Yep, this section is new to the 2008 NEC, it is also located in the 2009 IRC in section E3901.7.

Chris


----------



## Yankee (Jul 26, 2010)

Can someone give me a quick rundown cause the suspense is killing me and I don't have my books


----------



## 480sparky (Jul 26, 2010)

210.52(E)(3) Balconies, Decks, and Porches. Balconies, decks, and porches that are accessible from inside the dwelling unit shall have at least one receptacle outlet installed within the perimeter of the balcony, deck, or porch. The receptacle shall not be located more than 2.0 m (6½ ft) above the balcony, deck, or porch surface.

Exception to (3): Balconies, decks, or porches with a usable area of less than 1.86 m² (20 ft²) are not required to have a receptacle installed.

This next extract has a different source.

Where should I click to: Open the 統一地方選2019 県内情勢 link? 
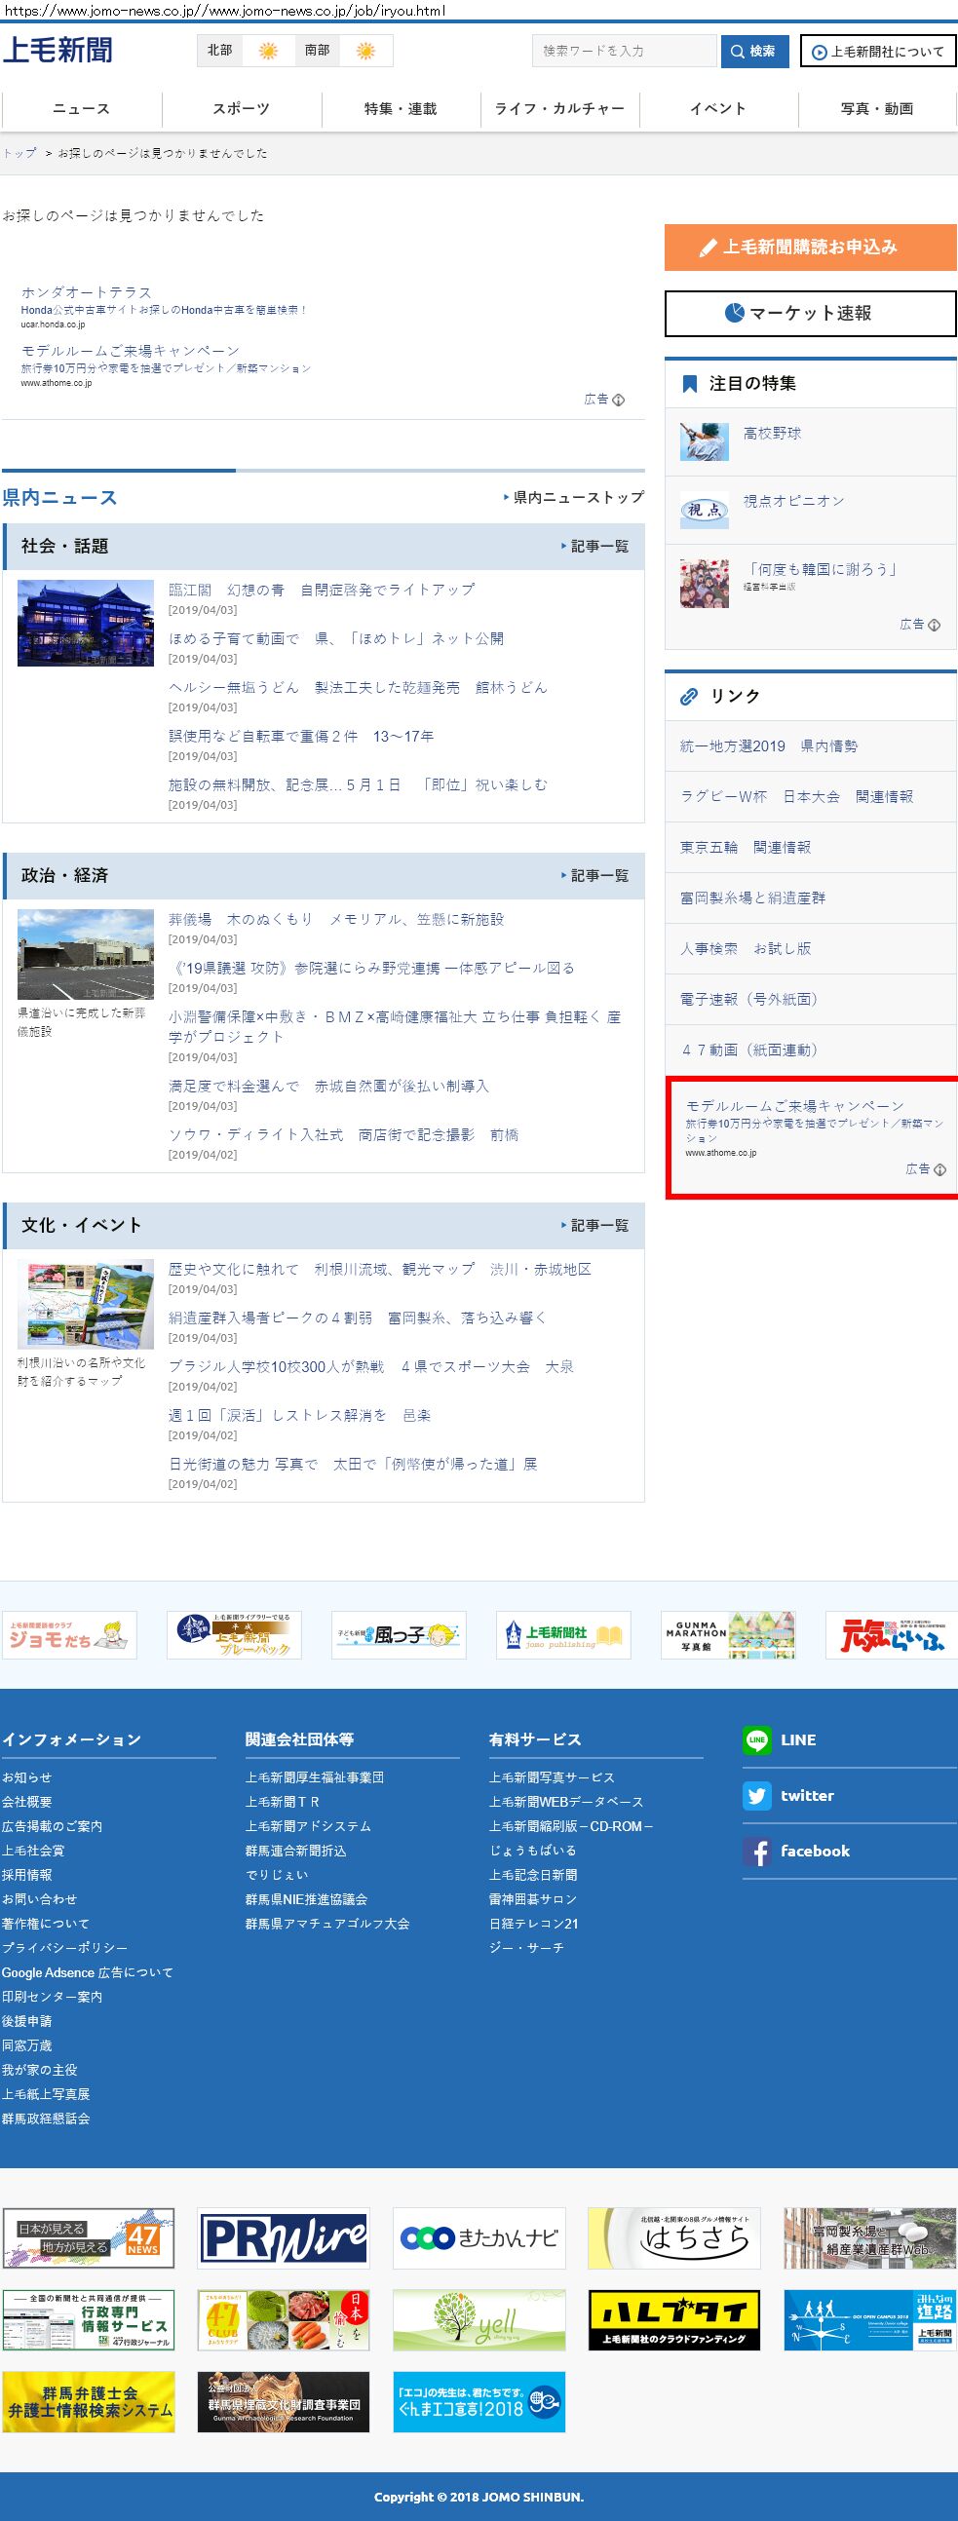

This applies to dwelling units only.


----------



## Daddy-0- (Jul 26, 2010)

Also if a porch addition contains the existing required exterior outlet they must install a new outlet outside of the porch that is accessible to service equipment etc.


----------



## 480sparky (Jul 26, 2010)

The porch recep serve that function...... if it's within 25' of the equipment.


----------



## Yankee (Jul 27, 2010)

Thanks for your replys, I am aware of the sections cited.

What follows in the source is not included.